Muchos ciudadanos y políticos europeos son conscientes de que la lucha contra el terrorismo yihadista, y contra la radicalización de sus jóvenes, será larga. Y saben también que muy probablemente se volverán a producir atentados en alguna parte de Europa, con mecanismos más o menos sofisticados pero letales. Tarde o temprano el Estado Islámico será derrotado, pero eso no significará la desaparición de la ideología radical que le ha dado cobertura a este y a otros grupos, como Boko Haram en África Occidental, o Jemaah Islamiyah en el sudeste asiático. Surgirán otros actores que intentarán llevar el caos y la destrucción que se vive en Oriente Medio y el norte de África a Europa y otras regiones del mundo. Por eso es una tarea urgente en Cataluña, España y el resto de Europa atajar la islamofobia y la xenofobia atizadas por grupos racistas y fascistas. La consolidación de sociedades fracturadas, temerosas de la diversidad y la pluralidad, sería un triunfo del terrorismo yihadista y de la extrema derecha europea. Y por eso es importante reconocer y desactivar las condiciones políticas, sociales y económicas que generan el odio y la rabia.

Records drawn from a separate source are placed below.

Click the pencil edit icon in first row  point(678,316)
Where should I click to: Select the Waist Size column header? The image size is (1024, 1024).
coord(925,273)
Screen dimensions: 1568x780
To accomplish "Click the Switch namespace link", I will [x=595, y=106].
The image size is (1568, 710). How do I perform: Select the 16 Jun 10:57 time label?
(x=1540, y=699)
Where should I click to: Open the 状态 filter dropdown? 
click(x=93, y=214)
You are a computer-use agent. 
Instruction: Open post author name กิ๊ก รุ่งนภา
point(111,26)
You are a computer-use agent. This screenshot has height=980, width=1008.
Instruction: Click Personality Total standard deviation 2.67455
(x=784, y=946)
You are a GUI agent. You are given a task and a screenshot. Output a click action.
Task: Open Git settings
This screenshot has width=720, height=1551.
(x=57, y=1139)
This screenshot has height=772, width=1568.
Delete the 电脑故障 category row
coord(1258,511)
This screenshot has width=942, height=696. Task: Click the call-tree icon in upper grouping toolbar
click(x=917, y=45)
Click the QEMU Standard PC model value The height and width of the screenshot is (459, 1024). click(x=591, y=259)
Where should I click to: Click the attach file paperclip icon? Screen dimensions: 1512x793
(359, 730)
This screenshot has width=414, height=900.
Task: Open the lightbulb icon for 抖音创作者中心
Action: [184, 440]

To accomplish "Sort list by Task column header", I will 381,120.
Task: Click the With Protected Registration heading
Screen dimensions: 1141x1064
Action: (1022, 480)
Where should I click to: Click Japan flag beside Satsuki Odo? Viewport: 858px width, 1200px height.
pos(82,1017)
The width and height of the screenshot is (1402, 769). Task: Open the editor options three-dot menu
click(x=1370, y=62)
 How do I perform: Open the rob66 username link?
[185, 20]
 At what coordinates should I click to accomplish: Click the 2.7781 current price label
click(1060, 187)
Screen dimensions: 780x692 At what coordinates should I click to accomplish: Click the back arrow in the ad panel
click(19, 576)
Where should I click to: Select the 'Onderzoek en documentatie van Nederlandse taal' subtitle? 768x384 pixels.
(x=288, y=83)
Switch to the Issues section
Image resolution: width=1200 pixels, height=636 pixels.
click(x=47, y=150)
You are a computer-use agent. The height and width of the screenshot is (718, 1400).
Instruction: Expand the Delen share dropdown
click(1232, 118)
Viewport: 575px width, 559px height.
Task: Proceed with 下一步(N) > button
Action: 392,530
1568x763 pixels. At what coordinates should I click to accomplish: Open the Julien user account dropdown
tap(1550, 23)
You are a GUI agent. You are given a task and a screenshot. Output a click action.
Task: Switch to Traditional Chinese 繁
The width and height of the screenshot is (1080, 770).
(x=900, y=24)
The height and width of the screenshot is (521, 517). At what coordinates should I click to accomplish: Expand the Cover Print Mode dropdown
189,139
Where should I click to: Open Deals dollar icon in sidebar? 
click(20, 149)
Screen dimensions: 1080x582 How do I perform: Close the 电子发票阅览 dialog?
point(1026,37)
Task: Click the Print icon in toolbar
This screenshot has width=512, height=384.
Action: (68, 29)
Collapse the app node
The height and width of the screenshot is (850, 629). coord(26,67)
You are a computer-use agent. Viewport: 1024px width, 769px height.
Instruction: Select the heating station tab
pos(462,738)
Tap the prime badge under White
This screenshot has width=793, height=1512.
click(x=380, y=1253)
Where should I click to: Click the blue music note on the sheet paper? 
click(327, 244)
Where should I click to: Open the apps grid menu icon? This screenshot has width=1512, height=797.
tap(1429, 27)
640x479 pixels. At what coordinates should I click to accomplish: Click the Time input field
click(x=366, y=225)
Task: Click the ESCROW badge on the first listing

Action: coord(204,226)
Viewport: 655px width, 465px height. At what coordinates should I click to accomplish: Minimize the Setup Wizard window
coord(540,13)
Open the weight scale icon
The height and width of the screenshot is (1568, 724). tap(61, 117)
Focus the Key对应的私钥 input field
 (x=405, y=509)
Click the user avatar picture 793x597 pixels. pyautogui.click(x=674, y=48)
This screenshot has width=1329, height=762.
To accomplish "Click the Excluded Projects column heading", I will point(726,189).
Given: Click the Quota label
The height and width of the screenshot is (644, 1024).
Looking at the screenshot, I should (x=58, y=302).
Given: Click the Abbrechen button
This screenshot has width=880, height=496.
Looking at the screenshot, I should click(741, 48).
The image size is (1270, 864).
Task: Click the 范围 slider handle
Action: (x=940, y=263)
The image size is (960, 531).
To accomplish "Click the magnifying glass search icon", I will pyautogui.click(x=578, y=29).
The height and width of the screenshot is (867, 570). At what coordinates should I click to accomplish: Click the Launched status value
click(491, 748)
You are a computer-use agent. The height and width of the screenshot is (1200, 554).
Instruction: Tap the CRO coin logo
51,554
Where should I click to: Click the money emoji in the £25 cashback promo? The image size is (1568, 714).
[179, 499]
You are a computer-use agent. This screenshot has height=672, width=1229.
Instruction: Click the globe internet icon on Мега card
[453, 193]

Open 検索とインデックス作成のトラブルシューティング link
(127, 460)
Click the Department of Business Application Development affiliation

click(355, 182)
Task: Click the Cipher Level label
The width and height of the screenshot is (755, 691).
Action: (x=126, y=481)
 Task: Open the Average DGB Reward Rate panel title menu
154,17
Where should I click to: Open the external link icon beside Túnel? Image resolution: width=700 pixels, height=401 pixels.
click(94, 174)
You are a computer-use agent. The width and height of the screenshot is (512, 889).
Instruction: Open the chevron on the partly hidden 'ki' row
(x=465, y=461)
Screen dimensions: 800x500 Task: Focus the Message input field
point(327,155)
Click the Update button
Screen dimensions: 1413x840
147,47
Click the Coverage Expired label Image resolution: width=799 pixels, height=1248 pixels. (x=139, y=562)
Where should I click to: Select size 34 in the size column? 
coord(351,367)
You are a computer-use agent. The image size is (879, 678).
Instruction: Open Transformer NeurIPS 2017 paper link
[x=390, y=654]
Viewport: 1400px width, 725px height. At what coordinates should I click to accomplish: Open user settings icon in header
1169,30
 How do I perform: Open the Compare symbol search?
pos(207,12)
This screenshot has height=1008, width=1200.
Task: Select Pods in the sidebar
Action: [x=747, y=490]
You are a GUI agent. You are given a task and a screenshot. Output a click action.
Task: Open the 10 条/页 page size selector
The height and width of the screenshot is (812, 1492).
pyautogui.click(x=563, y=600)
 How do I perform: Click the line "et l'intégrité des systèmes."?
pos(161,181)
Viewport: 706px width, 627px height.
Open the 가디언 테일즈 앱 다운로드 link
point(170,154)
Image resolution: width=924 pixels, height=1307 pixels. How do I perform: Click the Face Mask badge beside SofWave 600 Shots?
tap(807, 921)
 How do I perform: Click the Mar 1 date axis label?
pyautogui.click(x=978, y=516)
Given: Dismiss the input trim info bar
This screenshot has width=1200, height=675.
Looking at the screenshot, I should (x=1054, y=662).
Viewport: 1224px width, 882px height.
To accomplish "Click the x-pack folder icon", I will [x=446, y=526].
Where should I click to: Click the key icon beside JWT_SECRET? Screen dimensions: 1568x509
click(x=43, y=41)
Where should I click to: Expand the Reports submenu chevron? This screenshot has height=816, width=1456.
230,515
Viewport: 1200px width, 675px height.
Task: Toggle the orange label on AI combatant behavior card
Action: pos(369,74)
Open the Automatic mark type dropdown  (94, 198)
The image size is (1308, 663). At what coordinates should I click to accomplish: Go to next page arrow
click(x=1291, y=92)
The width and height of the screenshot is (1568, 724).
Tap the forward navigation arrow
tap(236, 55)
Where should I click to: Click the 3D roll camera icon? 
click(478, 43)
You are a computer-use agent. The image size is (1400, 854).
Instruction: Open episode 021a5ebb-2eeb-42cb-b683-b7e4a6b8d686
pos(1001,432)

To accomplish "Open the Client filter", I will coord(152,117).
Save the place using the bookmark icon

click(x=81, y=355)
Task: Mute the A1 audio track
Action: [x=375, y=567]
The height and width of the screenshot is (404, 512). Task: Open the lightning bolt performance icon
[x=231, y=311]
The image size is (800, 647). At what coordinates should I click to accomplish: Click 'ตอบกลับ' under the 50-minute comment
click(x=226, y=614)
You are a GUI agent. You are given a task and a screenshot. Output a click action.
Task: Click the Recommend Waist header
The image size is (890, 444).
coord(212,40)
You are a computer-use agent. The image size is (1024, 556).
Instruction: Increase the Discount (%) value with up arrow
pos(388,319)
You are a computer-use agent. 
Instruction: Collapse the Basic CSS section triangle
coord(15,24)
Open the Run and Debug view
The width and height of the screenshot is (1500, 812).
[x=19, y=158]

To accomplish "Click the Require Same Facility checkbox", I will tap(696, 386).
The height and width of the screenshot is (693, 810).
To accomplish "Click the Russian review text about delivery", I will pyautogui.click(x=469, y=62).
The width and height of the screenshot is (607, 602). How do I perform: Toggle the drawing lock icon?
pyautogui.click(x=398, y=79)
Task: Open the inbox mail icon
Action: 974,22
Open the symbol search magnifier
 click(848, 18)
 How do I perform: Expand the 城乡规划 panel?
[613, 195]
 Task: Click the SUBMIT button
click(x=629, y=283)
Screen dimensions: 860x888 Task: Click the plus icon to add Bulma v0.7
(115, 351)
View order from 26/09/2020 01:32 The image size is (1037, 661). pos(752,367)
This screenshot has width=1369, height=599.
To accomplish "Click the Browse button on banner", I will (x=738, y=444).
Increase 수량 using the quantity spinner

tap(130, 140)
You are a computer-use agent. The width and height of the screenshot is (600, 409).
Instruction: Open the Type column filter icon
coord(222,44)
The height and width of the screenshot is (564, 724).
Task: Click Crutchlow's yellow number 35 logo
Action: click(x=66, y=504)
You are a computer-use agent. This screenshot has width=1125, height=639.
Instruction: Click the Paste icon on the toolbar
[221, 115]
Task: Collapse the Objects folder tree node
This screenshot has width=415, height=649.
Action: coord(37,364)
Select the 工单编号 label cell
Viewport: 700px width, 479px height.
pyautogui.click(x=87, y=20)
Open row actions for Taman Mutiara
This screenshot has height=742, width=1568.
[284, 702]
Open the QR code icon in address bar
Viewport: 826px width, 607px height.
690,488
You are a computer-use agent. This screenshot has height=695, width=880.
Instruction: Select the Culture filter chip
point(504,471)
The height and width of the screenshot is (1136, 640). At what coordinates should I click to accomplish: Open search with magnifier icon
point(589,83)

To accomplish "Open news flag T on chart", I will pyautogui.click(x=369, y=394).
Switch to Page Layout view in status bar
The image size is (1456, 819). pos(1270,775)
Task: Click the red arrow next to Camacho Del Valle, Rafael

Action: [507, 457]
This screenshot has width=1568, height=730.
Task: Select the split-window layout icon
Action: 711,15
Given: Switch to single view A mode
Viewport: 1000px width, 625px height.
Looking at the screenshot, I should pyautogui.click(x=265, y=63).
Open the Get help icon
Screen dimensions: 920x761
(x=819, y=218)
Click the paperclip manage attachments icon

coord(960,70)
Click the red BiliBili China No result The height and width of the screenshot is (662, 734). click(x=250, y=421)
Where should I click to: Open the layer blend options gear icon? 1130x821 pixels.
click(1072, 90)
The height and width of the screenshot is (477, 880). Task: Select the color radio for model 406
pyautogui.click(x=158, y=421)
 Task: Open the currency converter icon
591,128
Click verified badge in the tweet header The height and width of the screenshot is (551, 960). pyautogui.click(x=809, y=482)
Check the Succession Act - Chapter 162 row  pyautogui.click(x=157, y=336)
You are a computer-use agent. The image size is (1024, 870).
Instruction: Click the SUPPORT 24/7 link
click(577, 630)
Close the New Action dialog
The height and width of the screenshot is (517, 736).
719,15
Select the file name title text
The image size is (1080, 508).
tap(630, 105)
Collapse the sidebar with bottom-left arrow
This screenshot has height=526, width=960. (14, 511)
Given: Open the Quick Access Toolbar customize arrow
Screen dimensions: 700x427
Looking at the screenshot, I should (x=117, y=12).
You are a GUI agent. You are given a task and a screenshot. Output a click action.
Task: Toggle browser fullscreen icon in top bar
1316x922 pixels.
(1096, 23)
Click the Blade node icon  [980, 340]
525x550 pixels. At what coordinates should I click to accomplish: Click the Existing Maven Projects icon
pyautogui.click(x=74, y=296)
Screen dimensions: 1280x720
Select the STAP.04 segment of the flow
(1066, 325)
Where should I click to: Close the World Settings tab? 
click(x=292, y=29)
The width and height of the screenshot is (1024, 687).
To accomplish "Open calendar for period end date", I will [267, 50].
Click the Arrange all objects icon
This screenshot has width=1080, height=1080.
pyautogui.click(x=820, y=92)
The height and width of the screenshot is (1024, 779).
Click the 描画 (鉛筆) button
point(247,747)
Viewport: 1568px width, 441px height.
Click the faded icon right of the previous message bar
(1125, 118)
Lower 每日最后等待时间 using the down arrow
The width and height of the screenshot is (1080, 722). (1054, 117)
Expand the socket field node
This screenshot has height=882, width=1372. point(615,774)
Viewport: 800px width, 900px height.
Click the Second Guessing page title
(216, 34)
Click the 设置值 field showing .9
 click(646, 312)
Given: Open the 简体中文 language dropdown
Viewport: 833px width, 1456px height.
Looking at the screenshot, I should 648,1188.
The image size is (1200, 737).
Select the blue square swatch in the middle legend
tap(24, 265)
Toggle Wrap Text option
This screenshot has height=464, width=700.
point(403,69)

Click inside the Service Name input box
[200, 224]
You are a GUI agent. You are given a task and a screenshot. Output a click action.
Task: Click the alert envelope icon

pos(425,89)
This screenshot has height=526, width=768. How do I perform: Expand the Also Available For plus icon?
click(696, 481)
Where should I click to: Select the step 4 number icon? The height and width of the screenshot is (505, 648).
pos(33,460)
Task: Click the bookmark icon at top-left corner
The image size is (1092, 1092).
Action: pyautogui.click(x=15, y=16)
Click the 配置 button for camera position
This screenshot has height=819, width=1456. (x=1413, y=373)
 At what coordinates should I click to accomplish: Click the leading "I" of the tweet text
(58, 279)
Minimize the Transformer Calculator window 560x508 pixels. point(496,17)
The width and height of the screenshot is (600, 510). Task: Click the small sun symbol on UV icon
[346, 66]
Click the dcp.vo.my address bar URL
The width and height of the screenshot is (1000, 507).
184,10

La contención y el combate del radicalismo, a mediano y largo plazo, pasa por reconocer que no solamente hay que actuar en suelo europeo, sino que es fundamental que Occidente ayude a generar condiciones para el desarrollo económico y social en África y Oriente Medio. Pero sin una lógica paternalista; con humildad, reconociendo la deuda histórica con esas regiones derivada del imperialismo de los países europeos, y reconociendo los errores cometidos (como el apoyo, explícito o implícito, a líderes y regímenes autoritarios o dictatoriales). Esto implicará incrementar la transferencia de miles de millones de euros en ayuda al desarrollo; dinero que en lugar de ser utilizado para fortalecer las fronteras externas de Europa (“la Europa fortaleza”), deberá mejorar la vida de millones de personas que aspiran a llegar al continente europeo para tener una vida mejor. Se requiere un nuevo nivel de compromiso, basado en una obligación moral, pero también en el propio interés de Europa. Solamente de esta forma se podrá avanzar en la desactivación del odio y el radicalismo que florece en esta época de la ira que caracteriza el mundo contemporáneo.

El autor es profesor de relaciones internacionales en la Universidad Autónoma de Barcelona.